REQUIREMENT: Leave out every picture, and output exactly the lines from the line containing "Task: Expand the Marketing Workspace dropdown" through the last line of the data.

Saved data entries:
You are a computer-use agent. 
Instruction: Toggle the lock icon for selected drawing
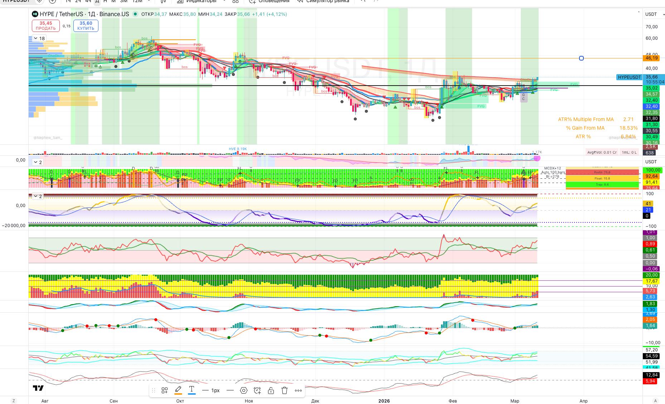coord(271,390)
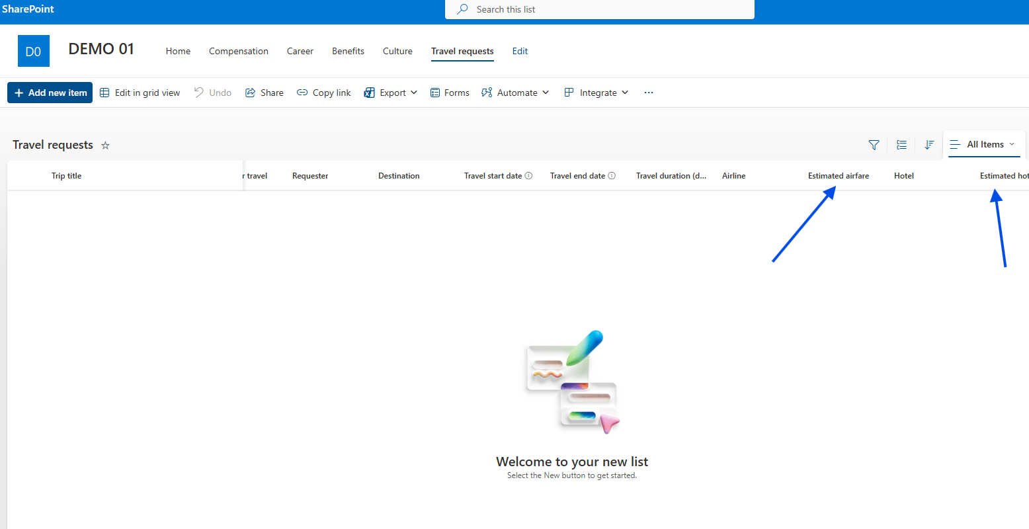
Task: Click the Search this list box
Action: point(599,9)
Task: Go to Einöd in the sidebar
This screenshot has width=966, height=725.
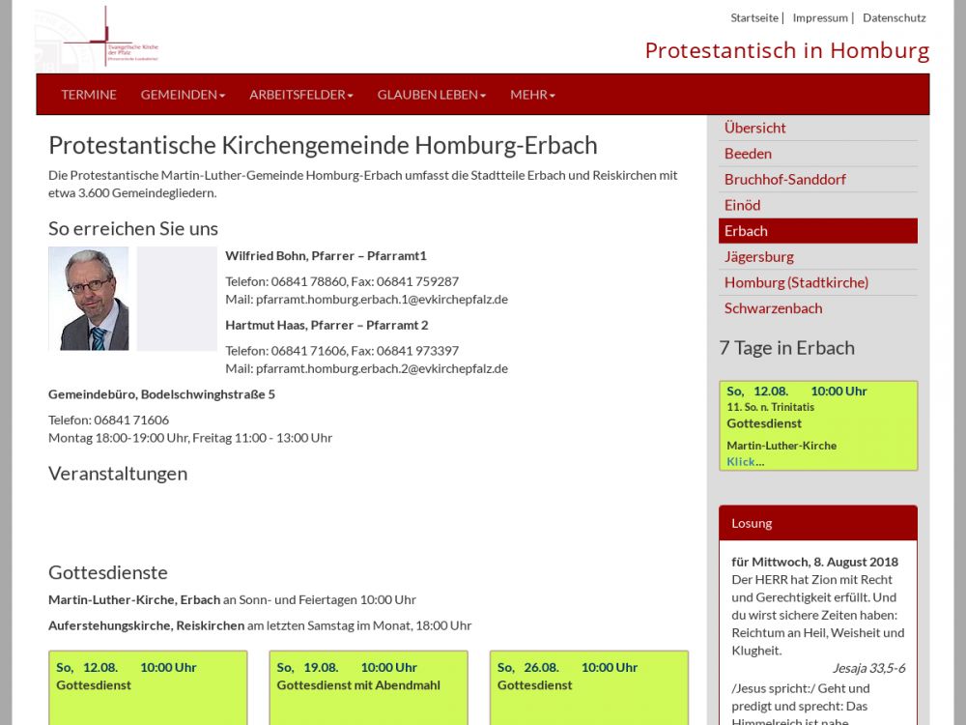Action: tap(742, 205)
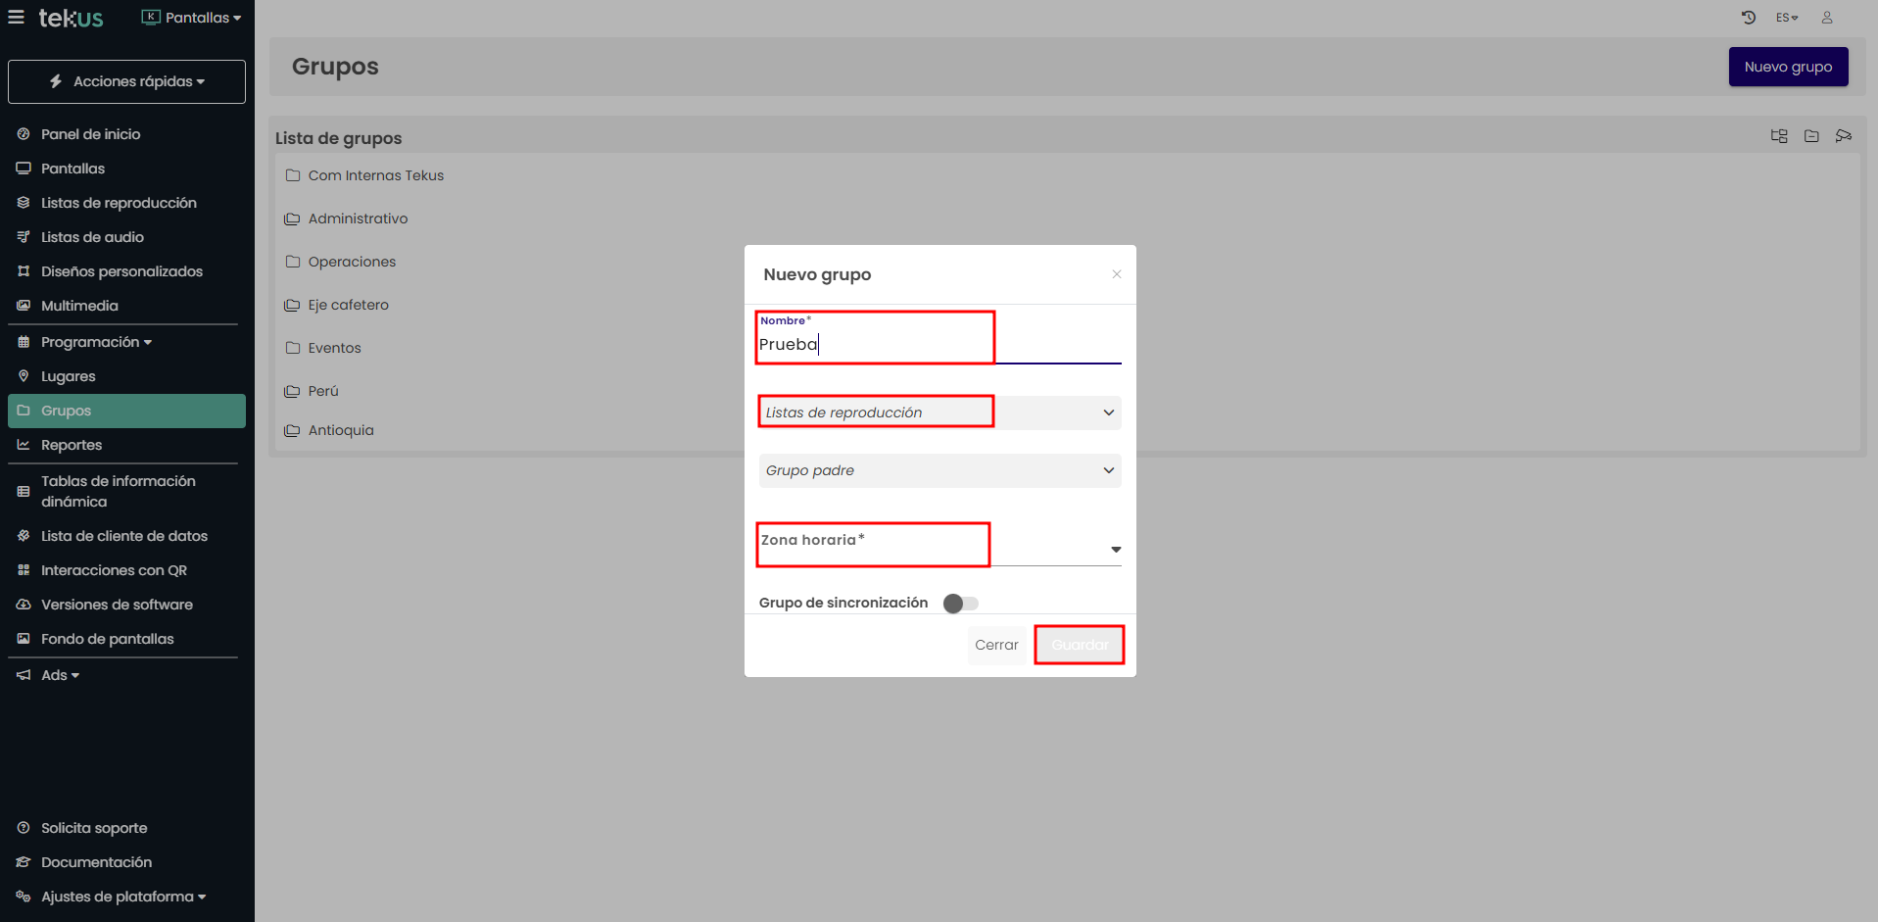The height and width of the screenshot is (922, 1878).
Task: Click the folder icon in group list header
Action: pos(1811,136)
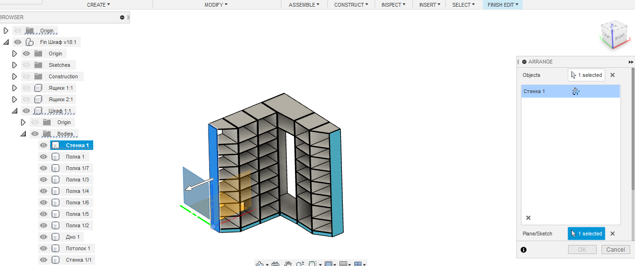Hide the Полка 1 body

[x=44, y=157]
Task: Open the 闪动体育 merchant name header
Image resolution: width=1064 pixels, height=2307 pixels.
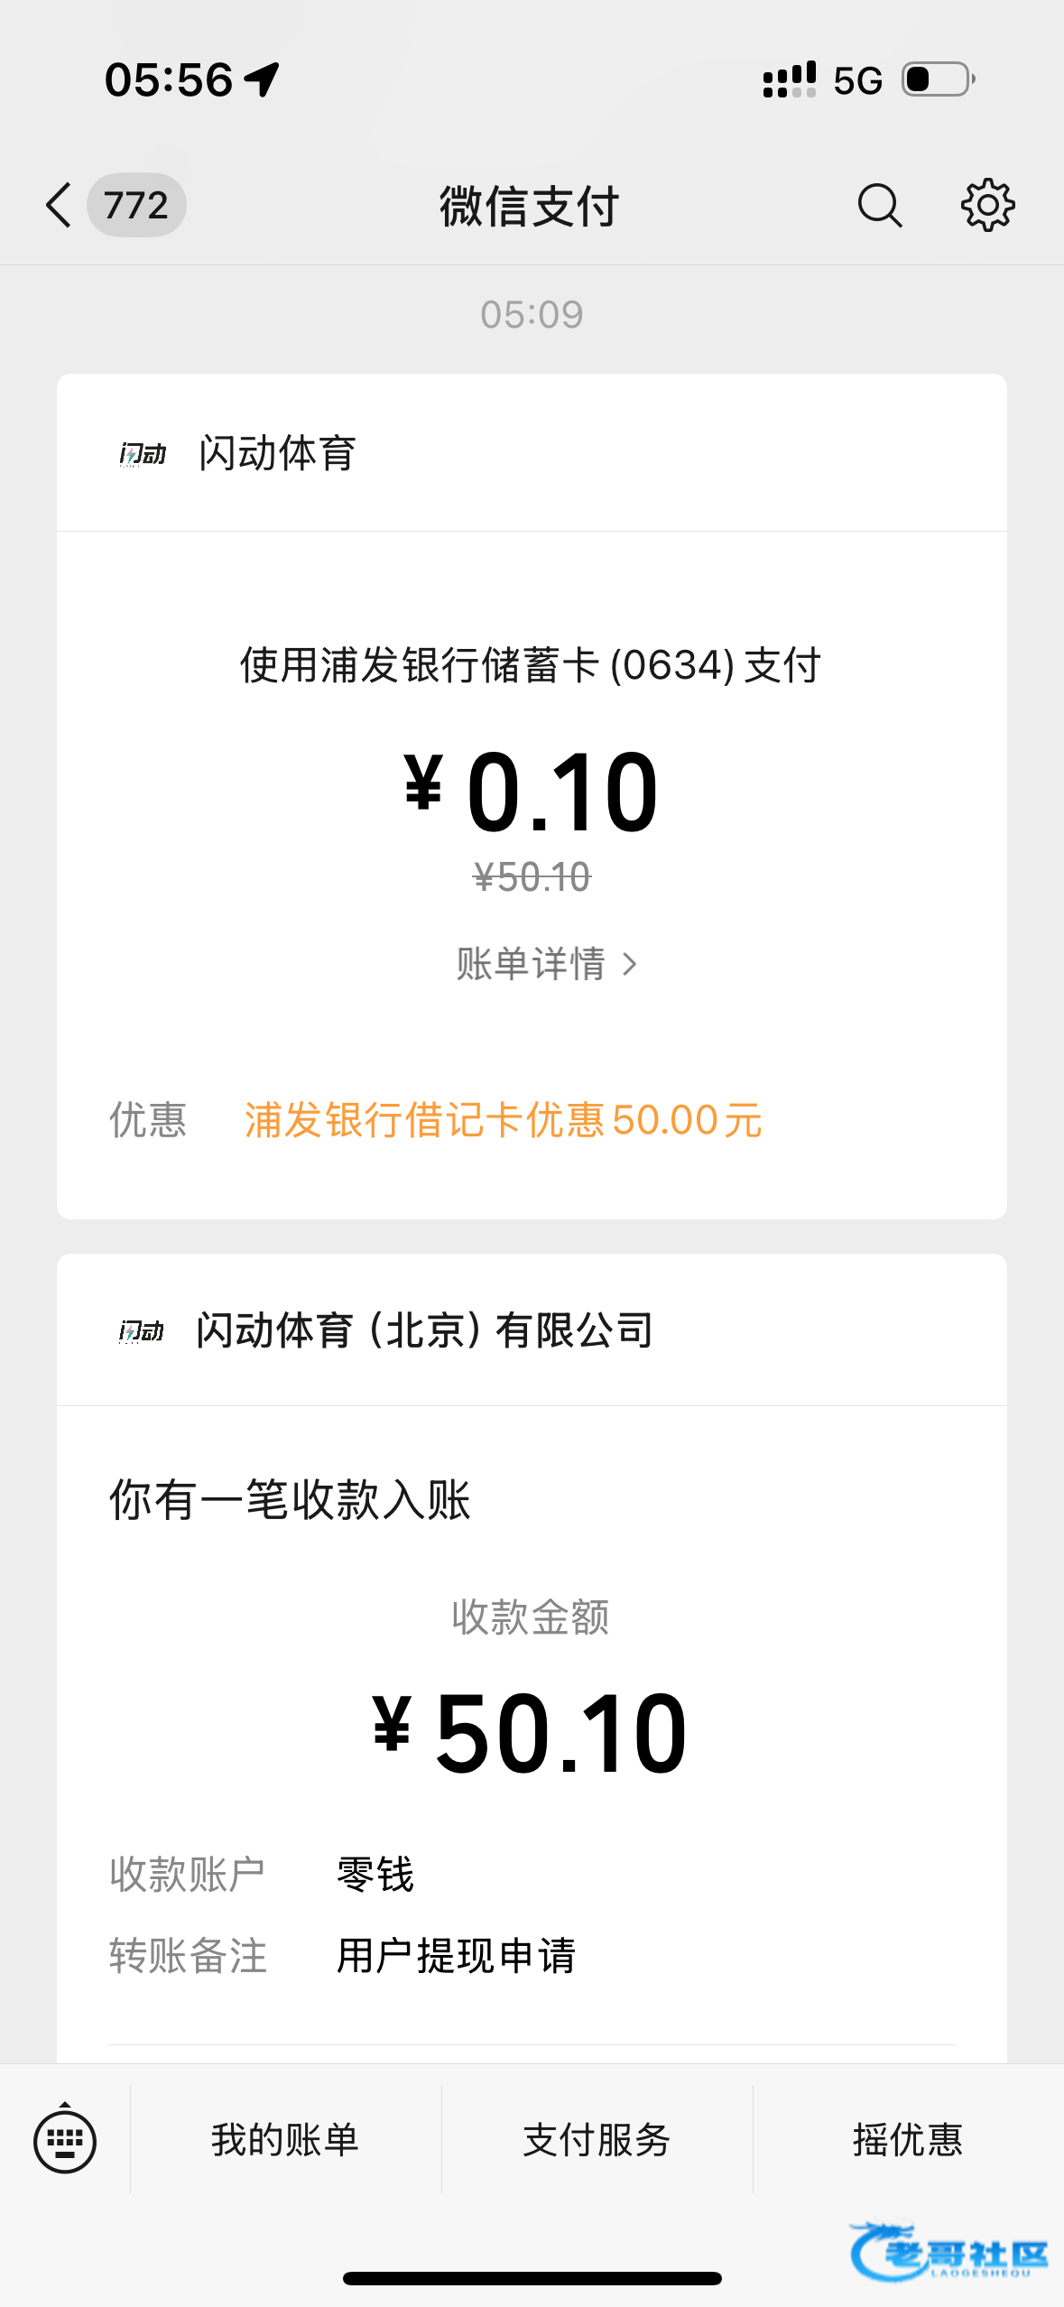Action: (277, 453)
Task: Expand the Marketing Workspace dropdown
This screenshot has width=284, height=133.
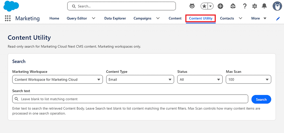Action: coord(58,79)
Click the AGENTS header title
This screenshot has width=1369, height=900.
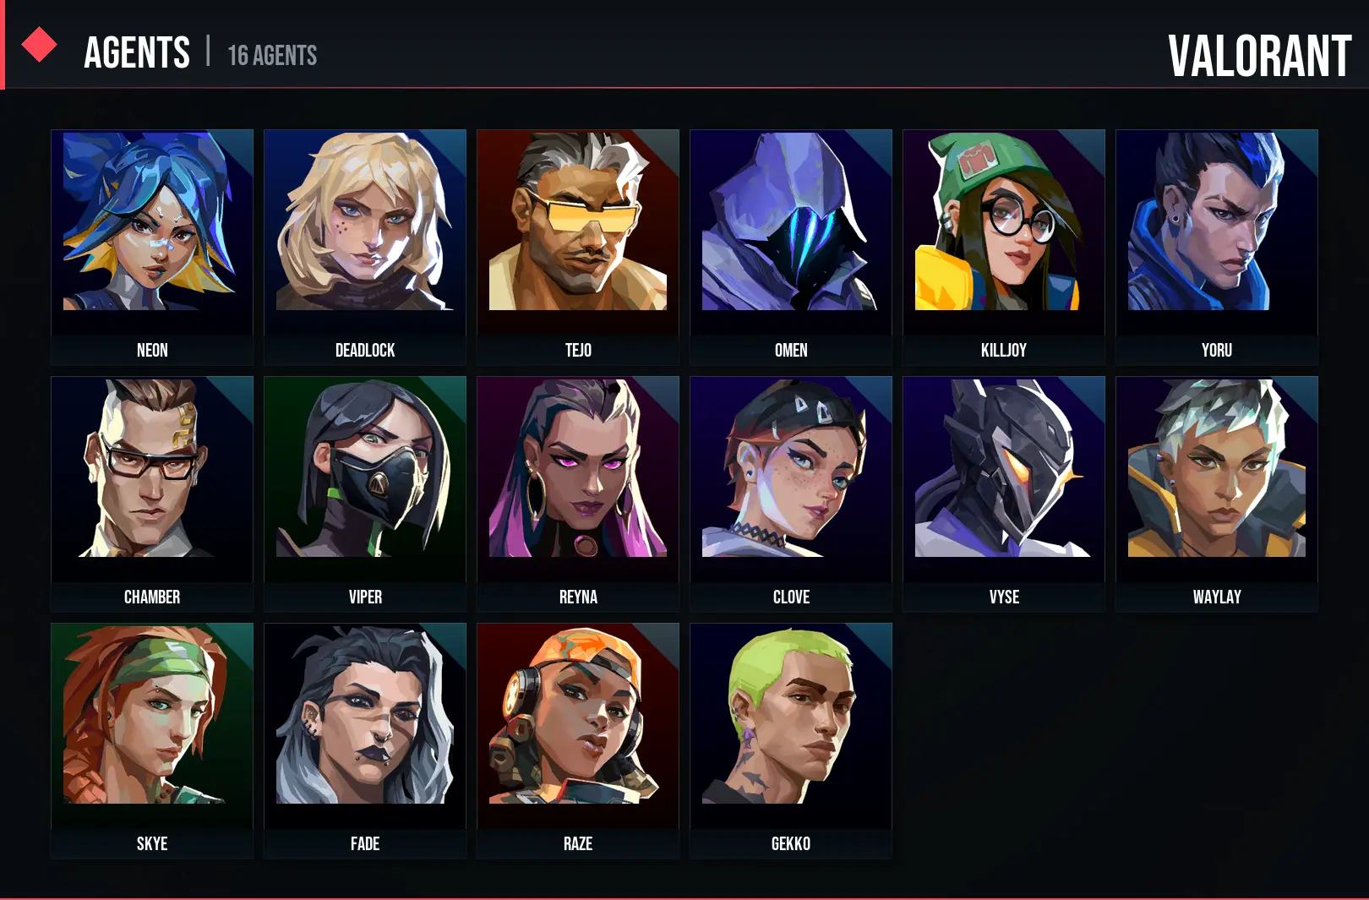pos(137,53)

COMPLETED TASK:
Task: Expand the Marketing Workspace dropdown
This screenshot has width=284, height=133.
Action: coord(58,79)
Click the AGENTS header title
This screenshot has width=1369, height=900.
pos(137,53)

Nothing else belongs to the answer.